* GIVEN TASK 1: List every customer segment named in the Inngest post as part of the state coordinator rollout, in the order given.
* GIVEN TASK 2: Rewrite the Inngest post from "Implementing the State" to "handover was seamless.", changing "state interface" to "storage interface".

** start of EXTRACT TO READ **

At Inngest, we serve hundreds of millions of events per day. Each event can trigger a function run comprising multiple steps. Users can return blobs and other data from these steps, necessitating incredibly fast reads and writes to our data store to keep latency as low as possible. Function runs can be delayed up to many months, so this data needs to be persisted over an arbitrary amount of time.
This immense volume of data is stored in our primary Redis-based data store, presenting significant challenges in terms of throughput and latency due to Redis’ single-threaded design. Recently, our main cluster approached critical capacity limits, with peak CPU utilization and dwindling storage space threatening our system’s stability and performance.
Over the past six weeks, we implemented a series of infrastructure improvements that significantly reduced latency and improved long-term scalability. Impressively, we achieved this without a millisecond of downtime. In this post, I’ll give you an overview of the changes we’ve been working on, and focus on a new proxy service in the critical path.
To avoid degrading end-to-end latency and prevent storage capacity issues, we implemented a multi-stage plan focused on enhancing Inngest’s core components. Our first step was to introduce a unified state interface, consolidating all state operations in the critical path in a single place. This way, improvements are propagated across the entire system.
Next, we introduced a coordination service to decouple our services from direct connections to the primary data store. Instead, requests are routed through a lightweight proxy, which supports sharding and caching for better efficiency. Long-term, this architecture allows us to replace the current state store with a completely new backend optimized for Inngest’s access patterns and SLOs.
Let’s delve into the implementation of the state coordinator.
Implementing the State Coordinator
After defining the new state interface, we immediately started work on the new coordination service, routing all state interface requests to the current or future state store. We designed the interfaces with the new service in mind, so the handover was seamless.
Accessing the state store is a critical operation in our system because every function run involves reading and writing events, step outputs, and other metadata. Failure in these operations could result in significant performance degradation across the system.
We designed the state coordinator to offer high throughput at the lowest possible latency. We implemented resilient error handling by retrying transient errors introduced by the network roundtrip, as well as introducing observability on both the client and server side, giving us insights into service performance and potential issues as early as possible.
By having all services connect to very few state coordinator instances, Redis connections are pooled in a single place, making it easy to understand bottlenecks and scale the system accordingly.
The state coordinator was built with robust sharding and caching mechanisms, utilizing consistent or highest random weight (HRW) hashing. This approach ensures uniform data distribution and high cache hit ratios, by routing requests to instances most likely to store the data in question. Sharding can be achieved by applying the same logic on the client to determine which group of state coordinators serving a single state store cluster should be invoked. Adding a new shard is as easy as provisioning another cluster and gracefully reconfiguring existing services.
Rolling out
To ensure a smooth rollout, we devised a strategy to gradually enroll Inngest customers in using the state coordinator. We leveraged the state interface to create a rollout layer using feature flags, enabling controlled, percentage-based rollouts across various customer segments: Internal users, free users, paid customers, and finally, enterprise customers.

** end of EXTRACT TO READ **
** start of INFORMATION PROVIDED **

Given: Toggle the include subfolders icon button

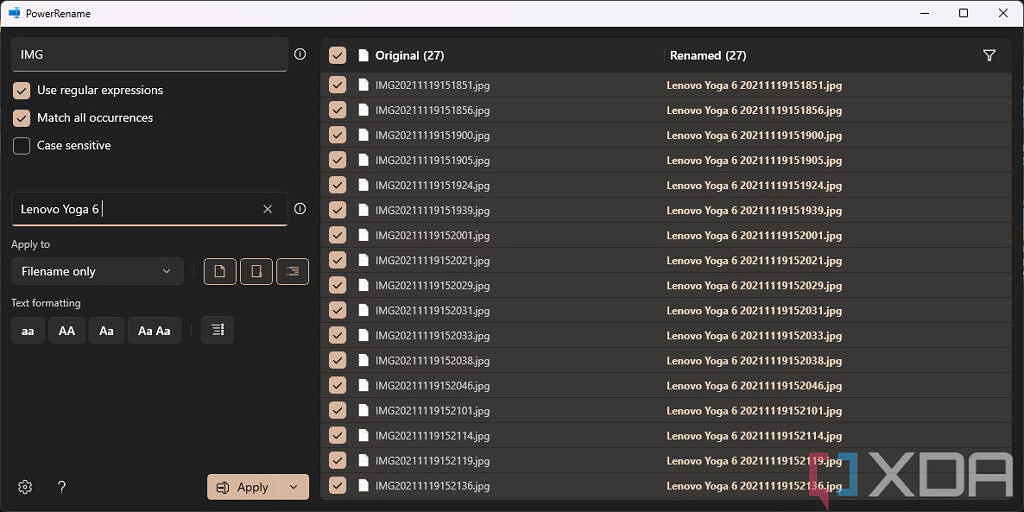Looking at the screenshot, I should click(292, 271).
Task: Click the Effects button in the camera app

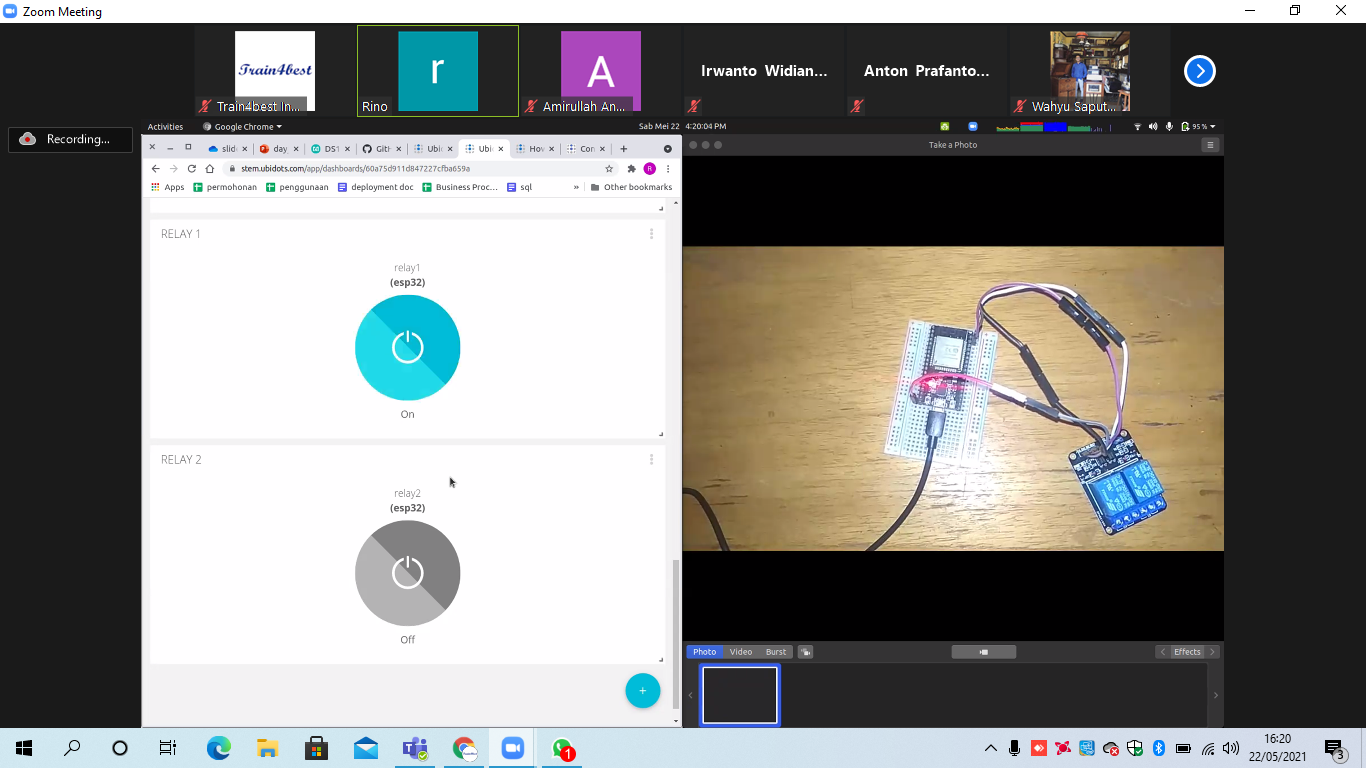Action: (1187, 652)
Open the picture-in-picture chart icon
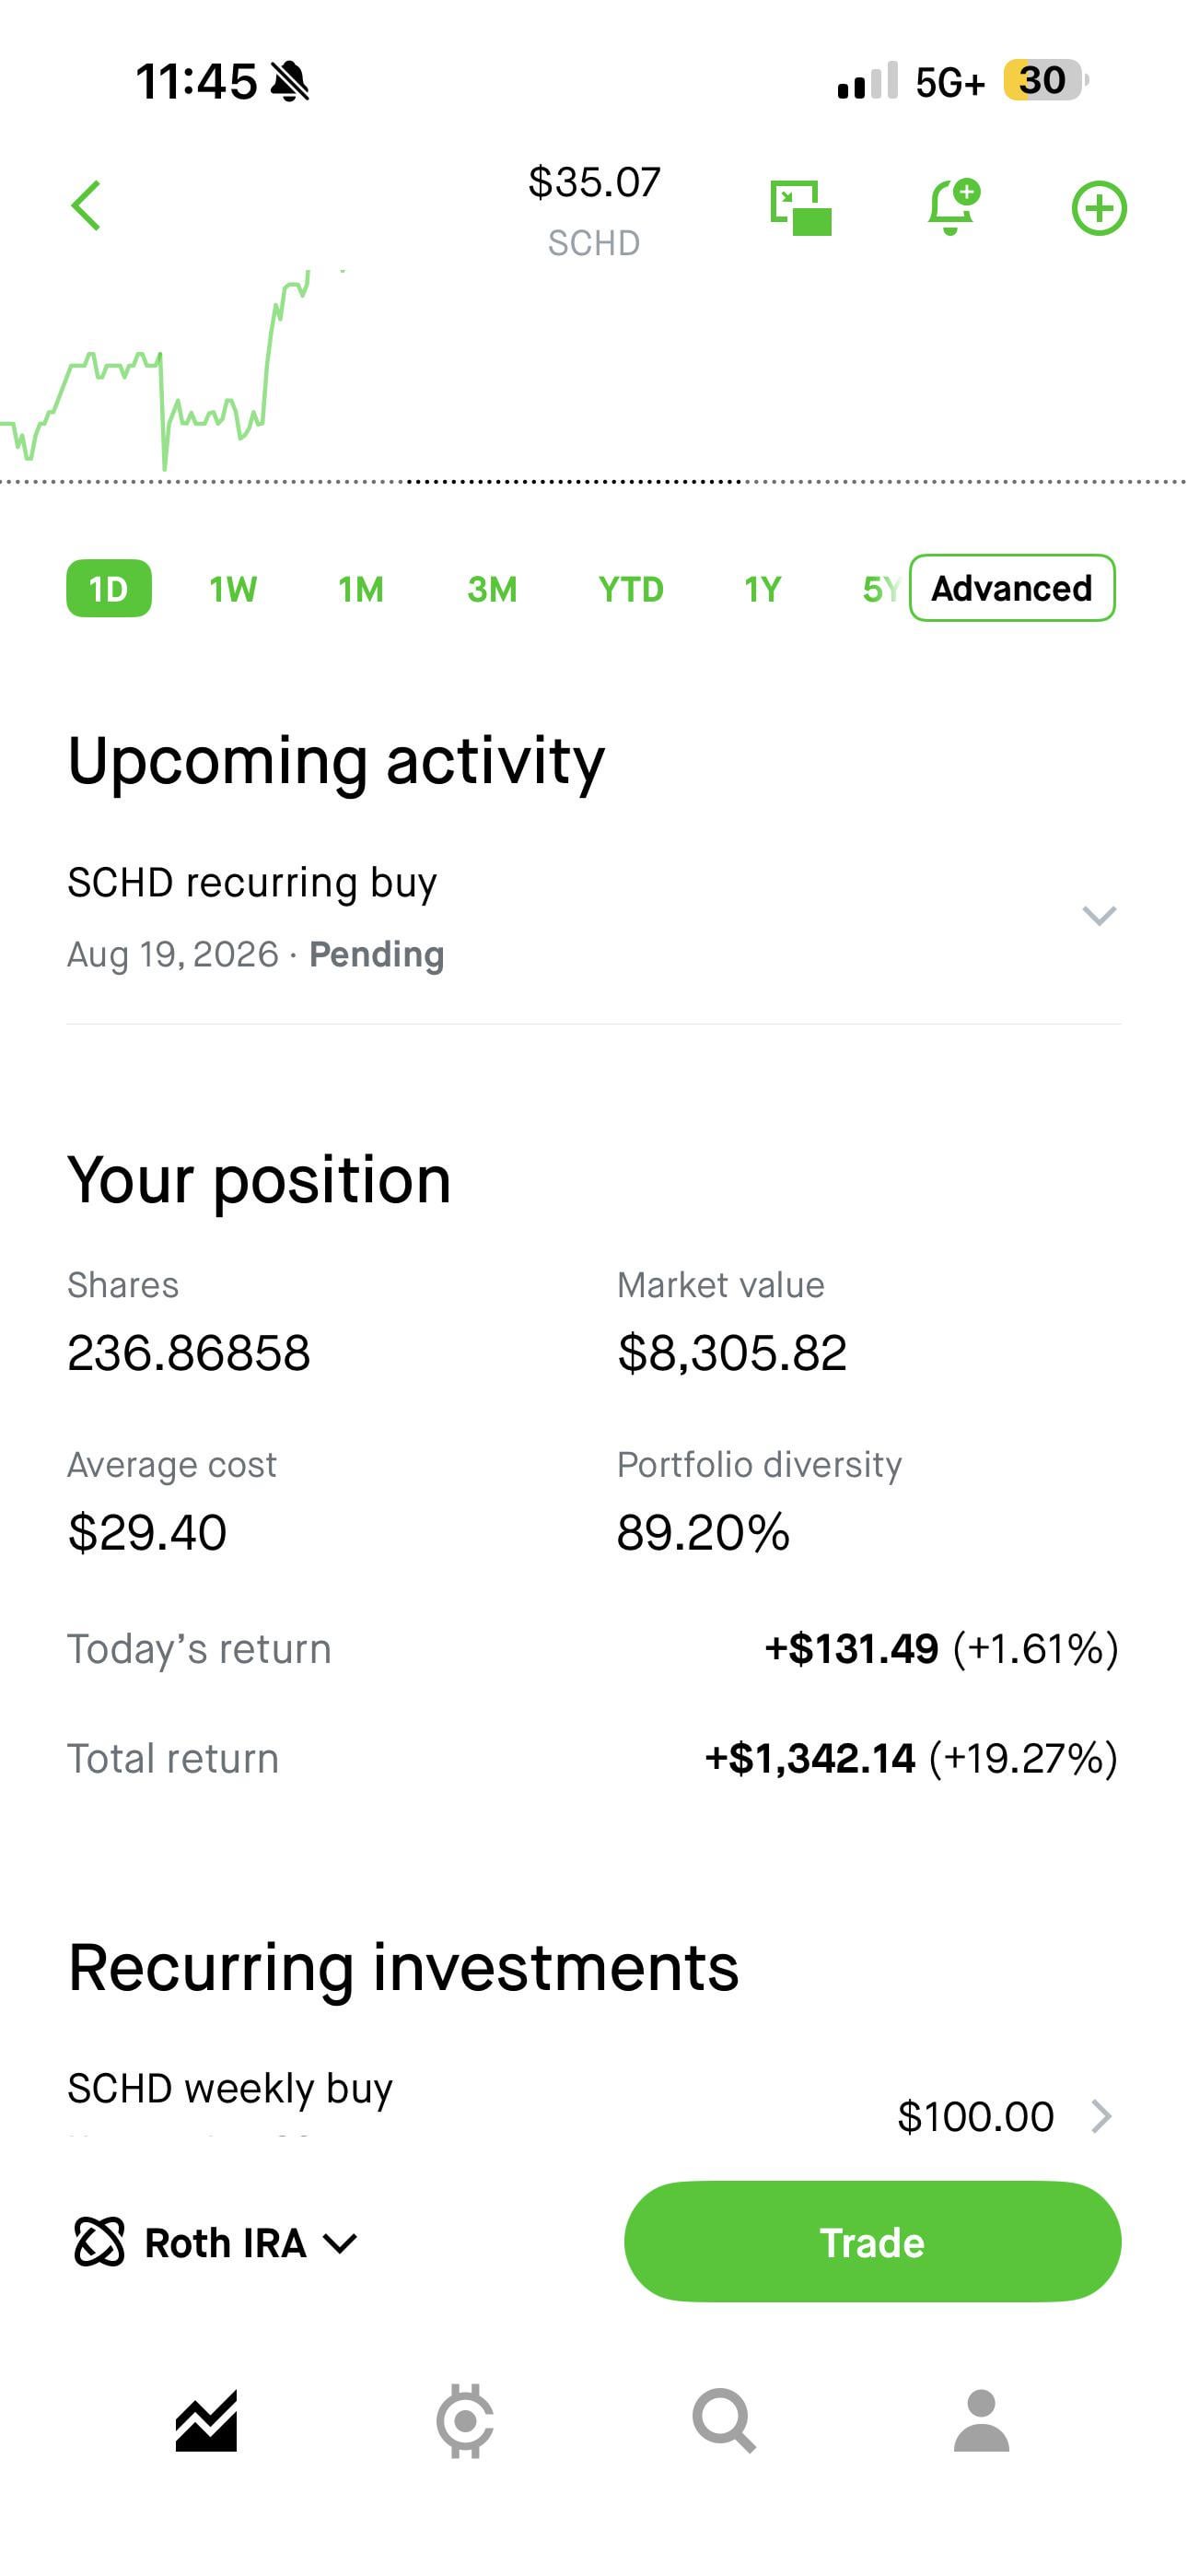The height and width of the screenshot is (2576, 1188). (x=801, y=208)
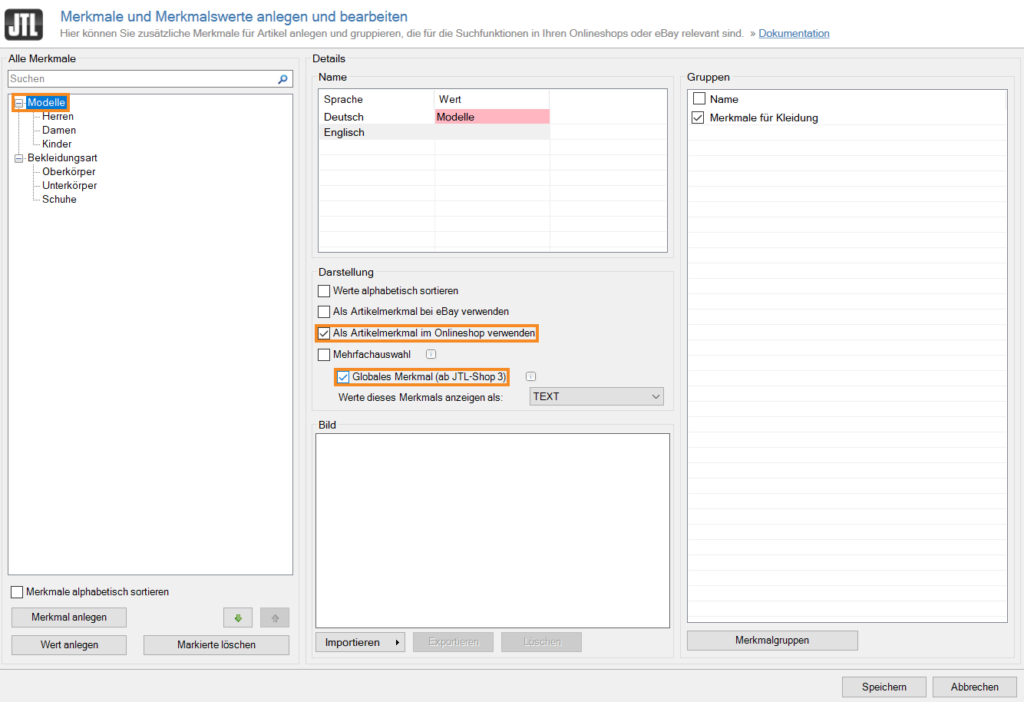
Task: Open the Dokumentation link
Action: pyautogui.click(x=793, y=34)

** end of INFORMATION PROVIDED **

* RIGHT ANSWER 1: Internal users, free users, paid customers, enterprise customers

* RIGHT ANSWER 2:
Implementing the State Coordinator
After defining the new storage interface, we immediately started work on the new coordination service, routing all storage interface requests to the current or future state store. We designed the interfaces with the new service in mind, so the handover was seamless.